Among the urban sprawl of South River Road in Bedford, you’ll find dozens and dozens of thriving businesses taking advantage of the area’s growing population and proximity to New Hampshire’s largest city, Manchester. But long before chain stores and boutiques populated the area, South River Road was home to the locally famous Wayfarer Hotel, the most iconic hotel and convention center in all of southern New Hampshire. But long before it was a hotel, South River Road boasted the rich heritage of the Goffe Family.
For those unaware, Bedford’s South River Road (U.S. Route 3) is intersected by Bowman Brook, which feeds into the nearby Merrimack River. Long an important feature to the area, the earliest recorded individual to reap the benefits of the brook was French and Indian War hero Col. John Goffe. Col. Goffe would open a gristmill on the site in 1744, but the aforementioned war would tear him away from maintaining it by 1754. After returning to Bedford a hero, Goffe did his best to operate the mill while juggling his many state legislature positions. Upon his death in 1786, Col. Goffe’s son, Major John Goffe, would continue keeping up the mill. So too would Major Goffe’s son, Theodore.
But what does any of this have to do with hotels? By the 1900s, the mill had fallen into disrepair, and a 1909 flood would severely damage the property so much so the land would be leased to the public soon thereafter. This looked to be the end of the Goffe mill legacy in Bedford until Dr. George Woodbury, a wealthy Manchester author and Goffe descendant, returned to the site in 1939 and purchased his ancestral property with the hopes of rebuilding the family mill. By the 1940s, Woodbury’s mill was fully operational and had become somewhat of a tourist attraction in the area thanks to Woodbury making and selling fine pinewood furniture on-site for customers passing by on U.S. Route 3. Likewise, Woodbury would publish “John Goffe’s Mill” in 1955, helping his mill gain further notoriety amongst curious readers around New England.
But still, what does this have to do with hotels? In 1961, Woodbury sold the mill and surrounding land to the Dudley Family, a family of real estate developers who dreamed of building a luxurious hotel on the beautiful site. Their dream would be realized by the mid-60s, and the Wayfarer Hotel would soon become a staple of southern New Hampshire’s personality. Hosting dozens of school proms, business meetings, and high-profile conventions, everyone in the area has some memory of attending a function on the campus.
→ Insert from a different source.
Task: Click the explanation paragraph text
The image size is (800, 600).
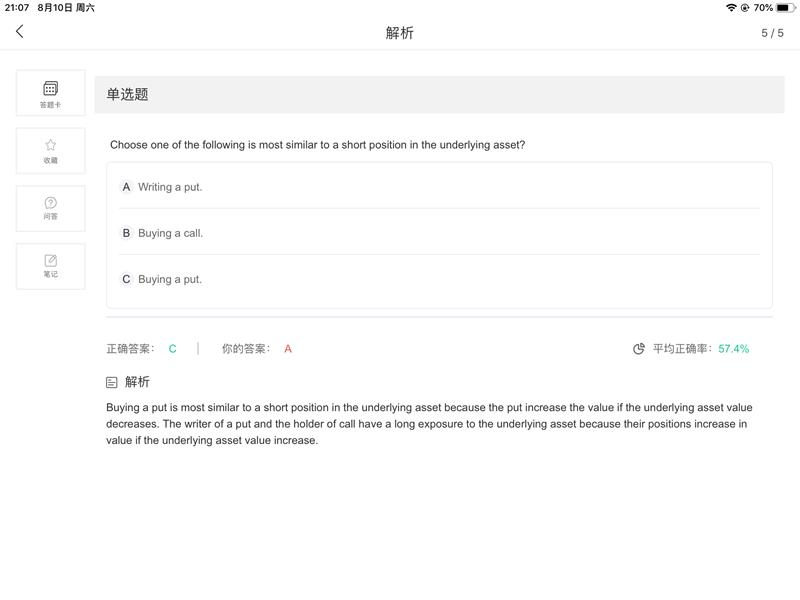Action: (x=429, y=424)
But it wasn’t just Granite Staters who stopped by the Wayfarer. Every few years as the Presidential Primary season rolled around, politicians visiting New Hampshire (who holds the first primary) made the Wayfarer a must-stop destination on their campaign trail. Perhaps the most popular destination at the Wayfarer was John Goffe’s Kitchen, a restaurant that overlooked Woodbury’s picturesque mill where diners could soak in the intoxicating naturalism of New Hampshire’s country scenery. That’s right, Woodbury’s mill was not demolished in service of a hotel feature, it was a part of negotiations between the Woodbury and Dudley family that the mill was to remain untouched. Besides, with the fame the mill had amassed, what good would it do to tear it down?
In 2010, the Wayfarer closed its doors, and by 2015 was completely demolished, erasing an important part of local history. Apartments and supermarkets soon took the place of convention halls and hotel rooms. It seemed to be the end of the Goffe’s legacy on Bowman’s Brook, save for one small stipulation in the land’s sale. When the Wayfarer land was sold to new developers, another negotiation was made so as not to lay a finger on the Woodbury Mill. True to their word, the new developers would not only leave the Woodbury Mill intact but work with the Bedford Historical Society to erect several historical markers around Bowman Brook to educate passers-by on the site’s rich history.
Today, the mill still stands, albeit hidden away behind large commercial buildings. But if you know where to look, you can close your eyes, hear the water running, and step back in time.
Know Before You Go
The best spot to get a view of the mill is right behind FedEx. Park in the parking lot and there’s a walking trail that circles the brook if you want to read all the markers. Since the 1960s the mill has been unopened to the public, sadly.